La juridiction du pôle social qui n’a pas à connaître des décisons et choix des parents dans l’exercice de leur autorité parentale, ni de la qualification possiblement pénale de leurs agissements tel que Madame [T] le dénonce, se réfèrera dans le cadre de la présente saisine aux seules circonstances techniques des situations économiques réciproques des parents.

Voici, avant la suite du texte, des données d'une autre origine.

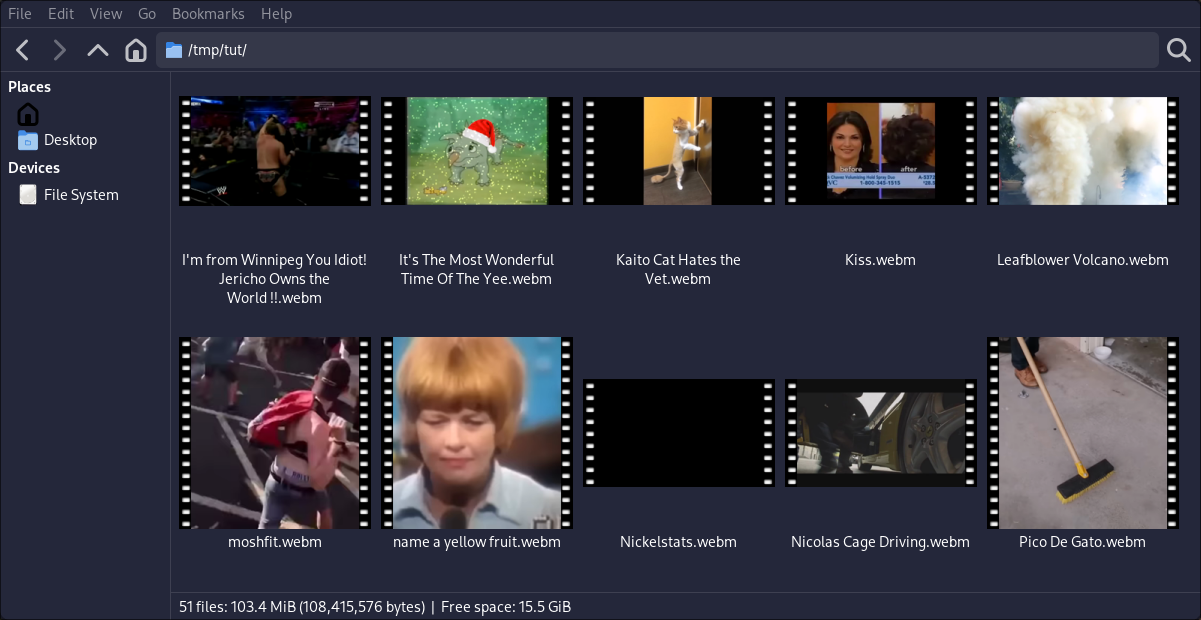Open the Bookmarks menu

[208, 13]
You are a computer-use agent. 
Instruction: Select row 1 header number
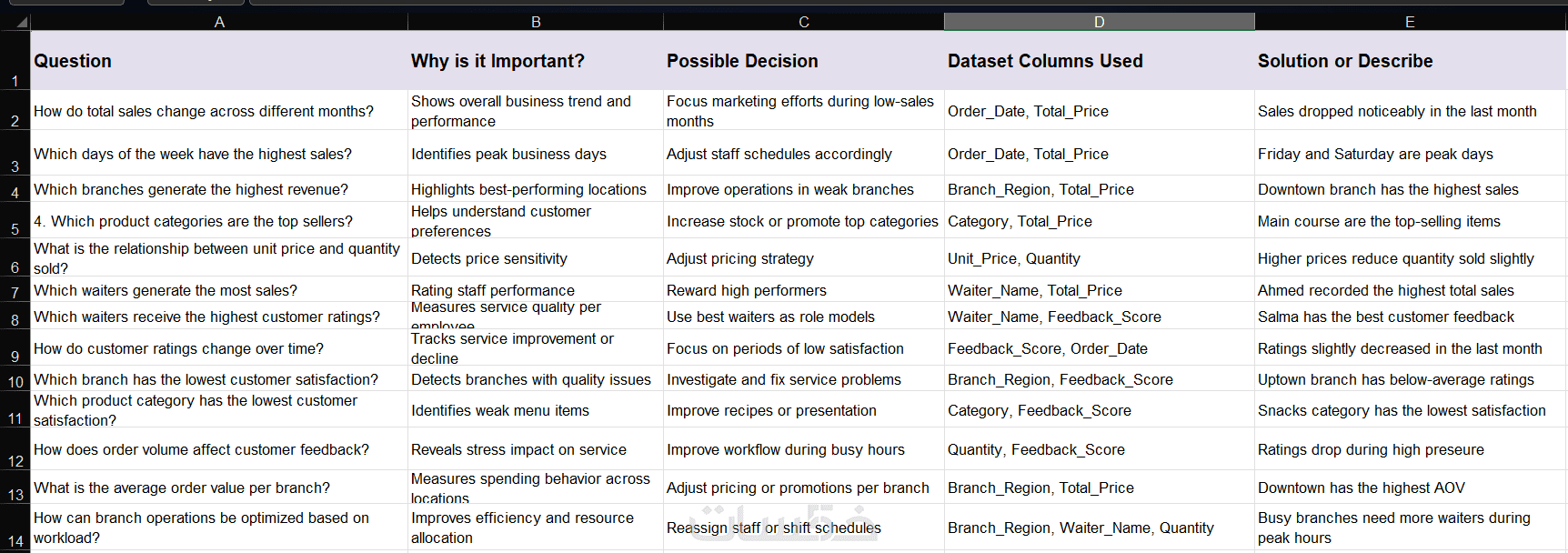(x=15, y=80)
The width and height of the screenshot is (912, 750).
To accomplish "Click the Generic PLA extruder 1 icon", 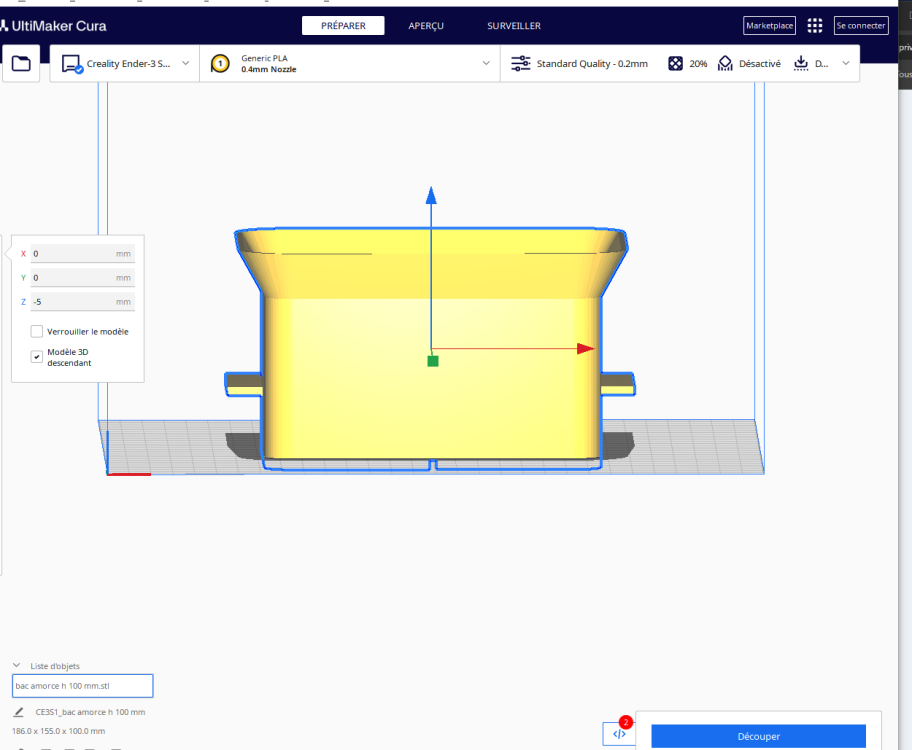I will point(220,63).
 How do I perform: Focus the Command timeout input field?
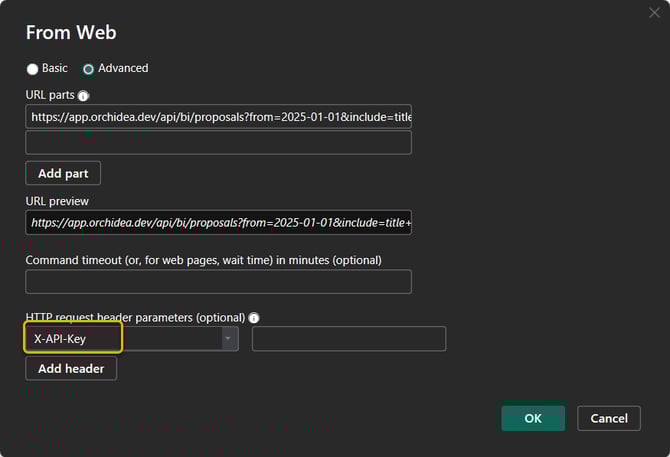coord(218,282)
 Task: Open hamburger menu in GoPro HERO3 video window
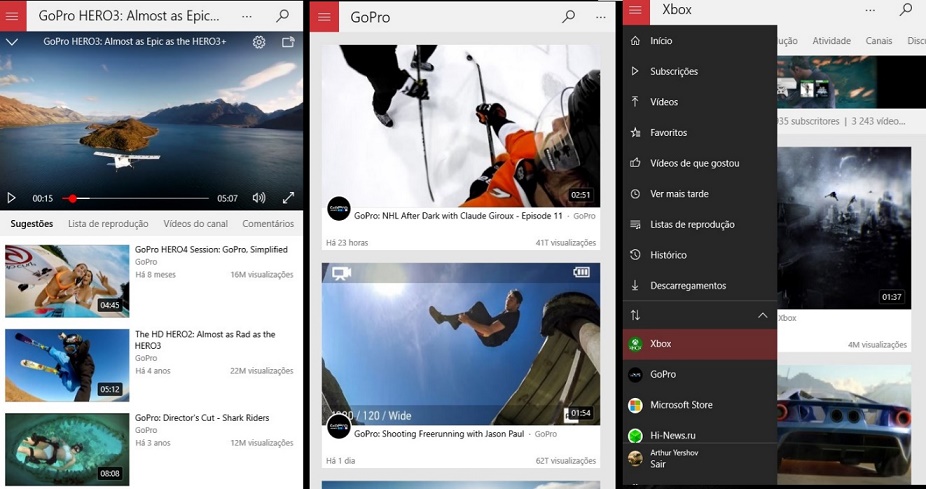[14, 16]
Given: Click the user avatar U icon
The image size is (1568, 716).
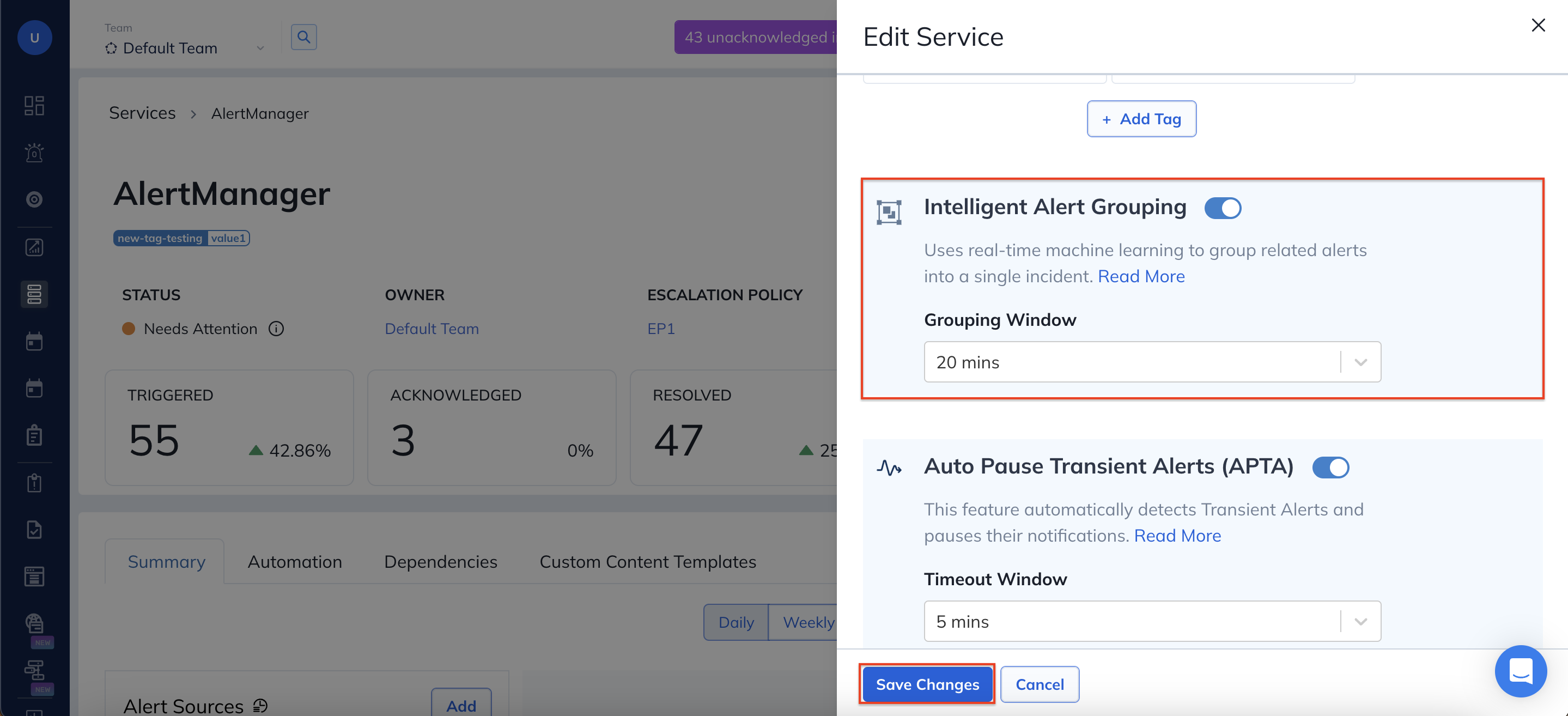Looking at the screenshot, I should [35, 38].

Sur ce point si Monsieur [Y] invoque que les capitaux dont disposent les ex-époux permettent de retrouver selon lui une différence notable entre eux soit une valeur supérieure de l’ordre de 30 % en faveur de Madame [T], en tout état de cause le tribunal prend en compte les revenus fiscaux soit pour Monsieur [Y] pour l’année 2024 :
70 491 € et pour Madame [T] pour cette même année : 12 836 € selon les propres écritures de Monsieur [Y] sur ce point.
Il sera donc considéré que rien ne s’oppose au plan matériel dans la présente espèce à l’application de ce droit d’option par Madame [T], à défaut d’accord entre les parents, dans la mesure où la charge des enfants [M] et [E] est également répartie durant l’année, à ce que la qualité d’allocataire des prestations familiales soit attribuée à chacun des parents, de façon alternative.

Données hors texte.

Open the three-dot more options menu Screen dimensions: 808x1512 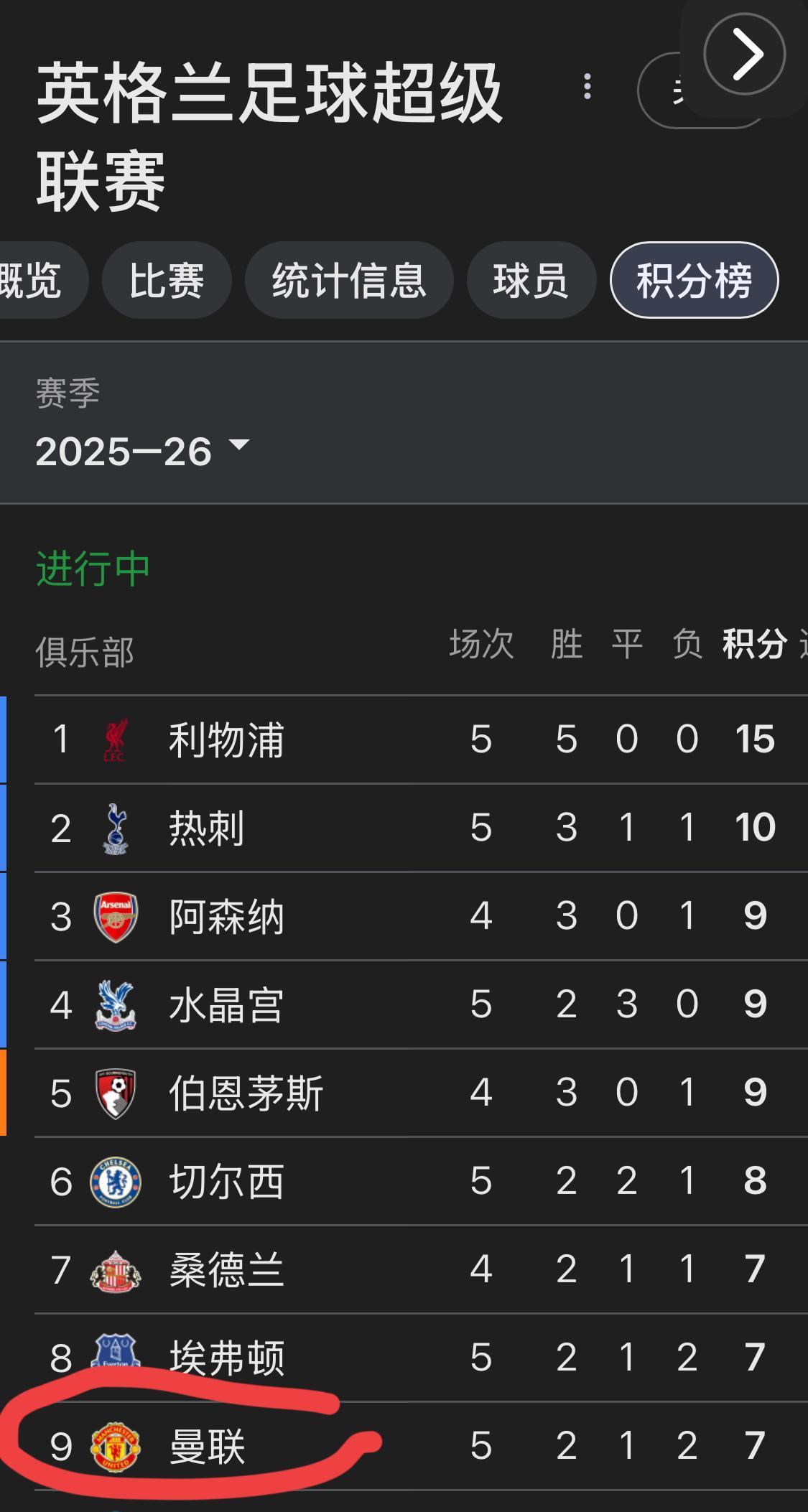[x=588, y=87]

S’agissant du point de départ de cette alternance, ainsi que la Caisse l’expose si une telle alternance est possible à l’issue d’un délai d’un an pour autant le changement d’allocataire ne présente pas de caractère d’automaticité et en l’occurrence le tribunal a été saisi le 25 mars 2025.
Monsieur [Y] ayant disposé de la qualité d’allocataire depuis la séparation, en conséquence Madame [T] sera désignée allocataire principale des prestations familiales pour les enfants [M] et [E] à compter du 1er juin 2026 sans qu’il y ait lieu de prévoir un cycle d’alternance de 12 mois entre les parents pour l’avenir.
Sur les mesures accessoires :
Les circonstances de l’espèce ne justifient pas qu’il soit fait application de l’article 700 du code de procédure civile, cette demande sera rejetée.
Monsieur [Y] expose dans ses écritures que l’équilibrage des comptes est suspendu dans l’attente de l’issue de la présente procédure (susceptible en effet d’influer sur le compte entre les parties en fonction de la suite donnée à la demande de Madame [T] d’annulation rétroactive de la désignation de Monsieur [Y] comme allocataire).
Madame [T] sera donc déboutée de sa demande de dommages et intérêts.
Eu égard aux circonstances de l’espèce chacune des parties conservera la charge de ses dépens.
PAR CES MOTIFS :
Le Tribunal, statuant par mise à disposition au greffe, par décision contradictoire et en premier ressort ;
DIT que Madame [T] [Q] aura la qualité d’allocataire principale des prestations familiales dues pour les enfants [M] et [E] à compter du 1er juin 2026 ;
DÉBOUTE les parties du surplus de leurs demandes ;
DIT n’y avoir lieu à l’application de l’article 700 du code de procédure civile ;
DIT n’y avoir lieu d’allouer des dommages et intérêts à Madame [T] ;
DIT que Monsieur [Y] et Madame [T] et la Caisse d’allocations Familiales des Côtes d’Armor conserveront chacun la charge de leurs dépens.